*** AVAILABLE DATA Section Begins ***

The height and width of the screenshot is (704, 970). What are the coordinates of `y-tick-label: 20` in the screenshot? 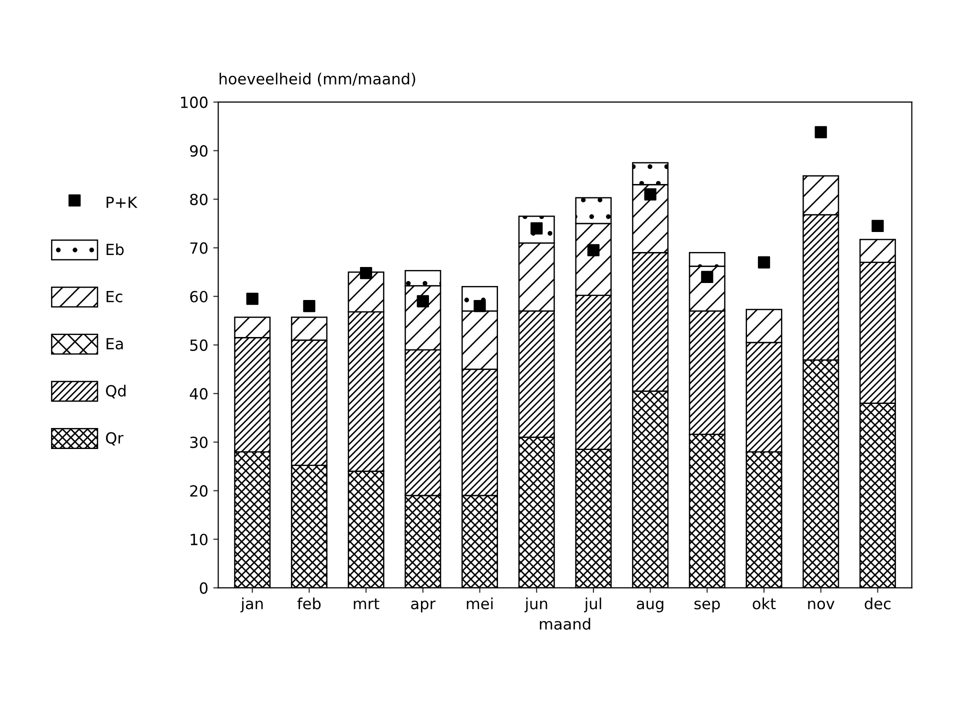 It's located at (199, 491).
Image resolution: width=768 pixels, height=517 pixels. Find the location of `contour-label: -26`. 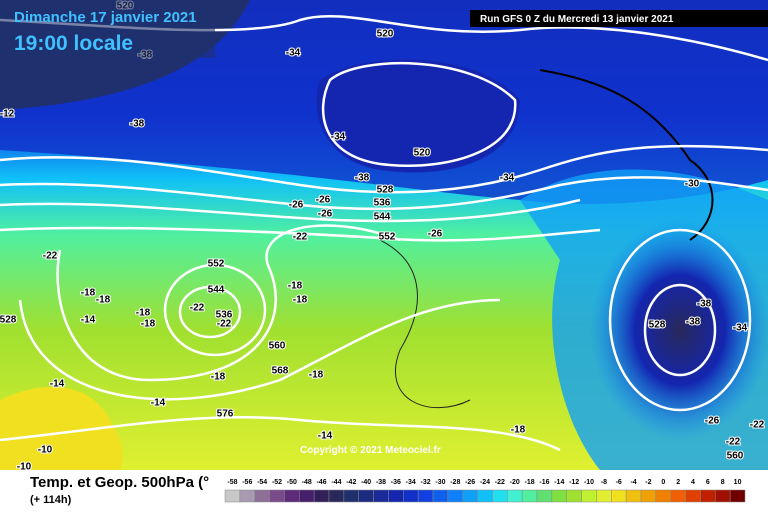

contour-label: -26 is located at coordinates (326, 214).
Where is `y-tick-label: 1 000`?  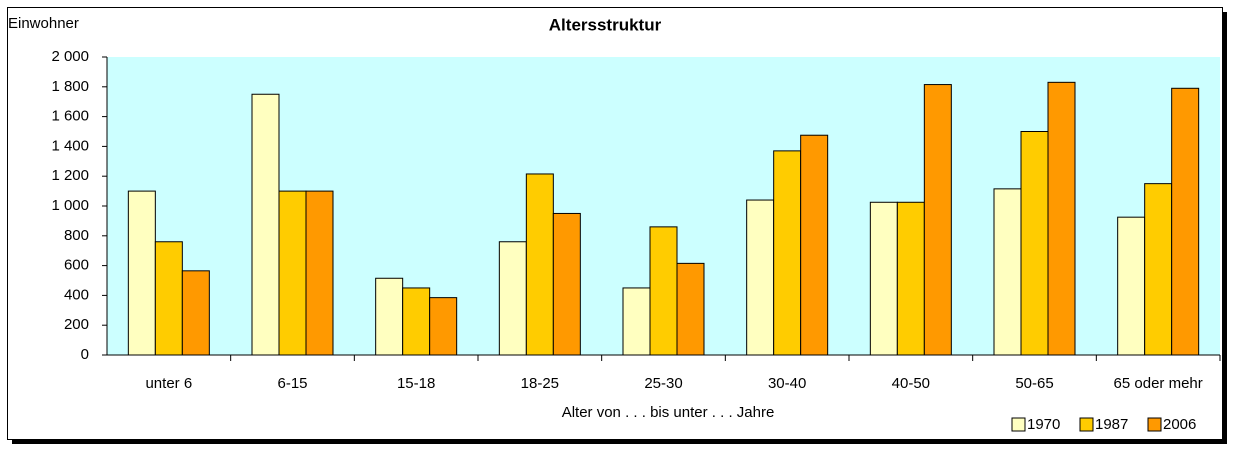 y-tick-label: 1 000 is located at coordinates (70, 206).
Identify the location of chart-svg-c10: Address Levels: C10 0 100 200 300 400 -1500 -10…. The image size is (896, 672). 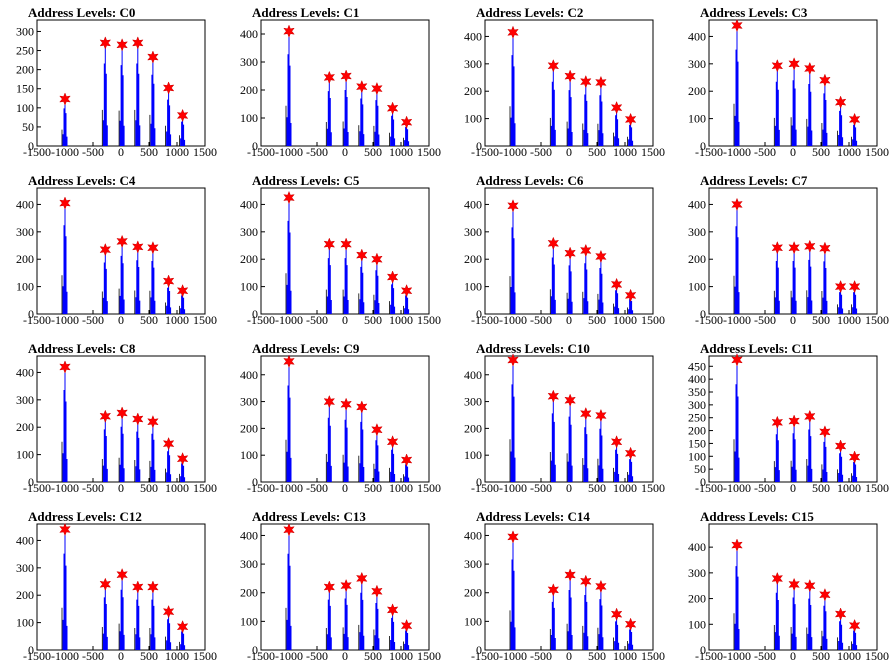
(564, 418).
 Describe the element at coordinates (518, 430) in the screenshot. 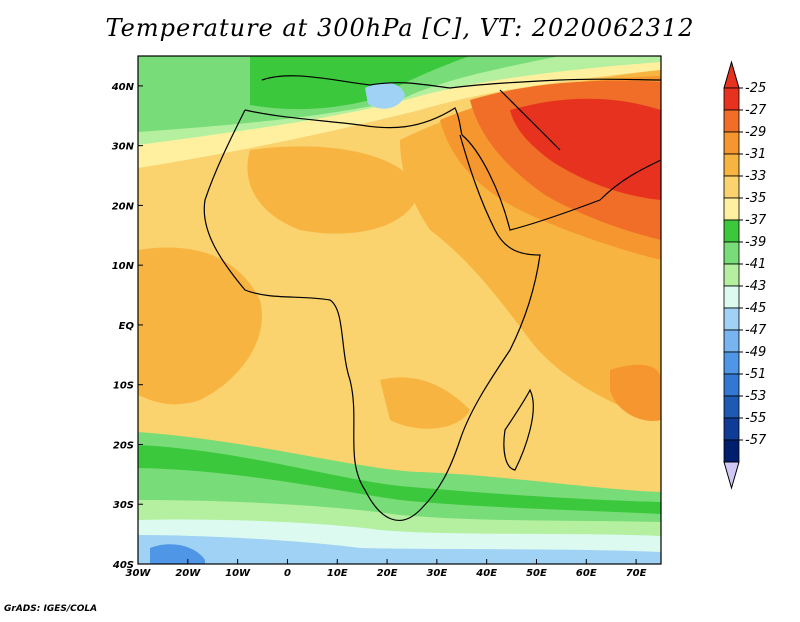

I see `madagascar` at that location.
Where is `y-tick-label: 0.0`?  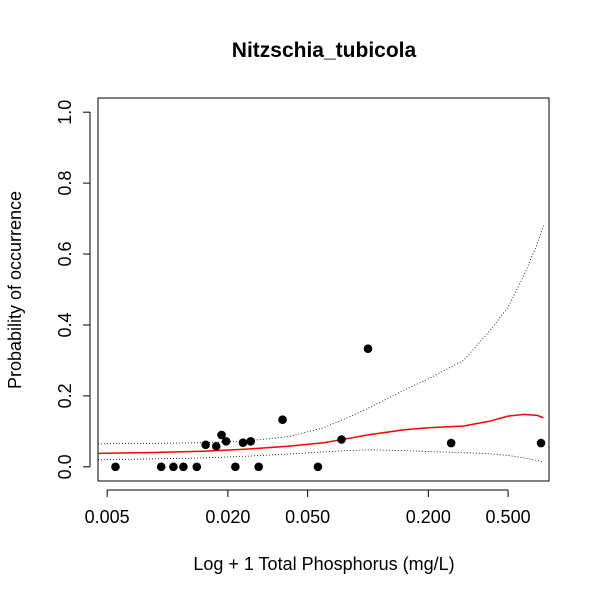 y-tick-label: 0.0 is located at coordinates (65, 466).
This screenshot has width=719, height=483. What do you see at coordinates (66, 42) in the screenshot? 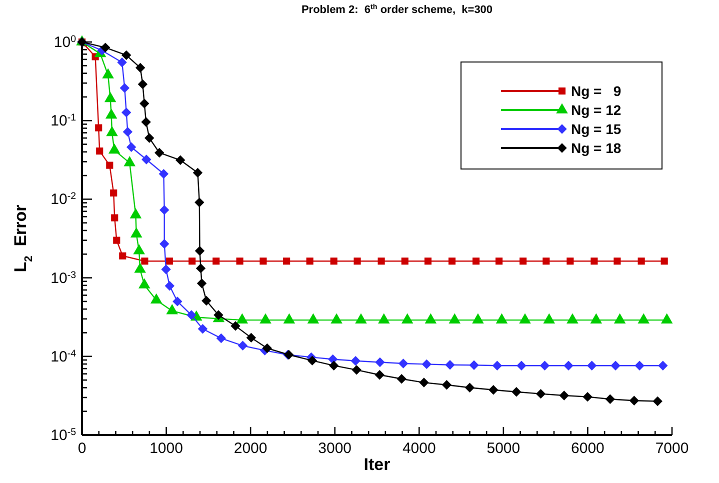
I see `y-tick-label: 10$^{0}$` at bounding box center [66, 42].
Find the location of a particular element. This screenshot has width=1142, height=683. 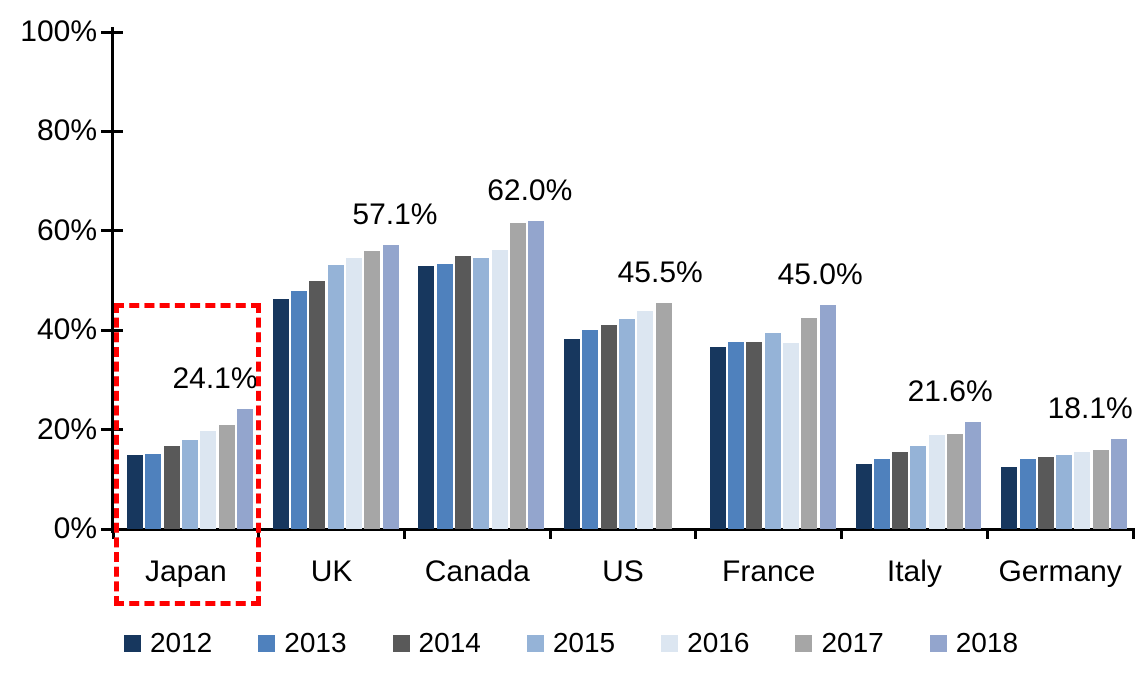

*** AVAILABLE DATA Section Ends ***

Reproduce the data word for word, starting at the line that contains "This screenshot has width=719, height=483." and running through the last line of the data. Leave the pictures out of your copy.

> [ANSWER TO THIS EXERCISE]
This screenshot has width=719, height=483. What do you see at coordinates (66, 42) in the screenshot? 
I see `y-tick-label: 10$^{0}$` at bounding box center [66, 42].
Find the location of a particular element. This screenshot has width=1142, height=683. 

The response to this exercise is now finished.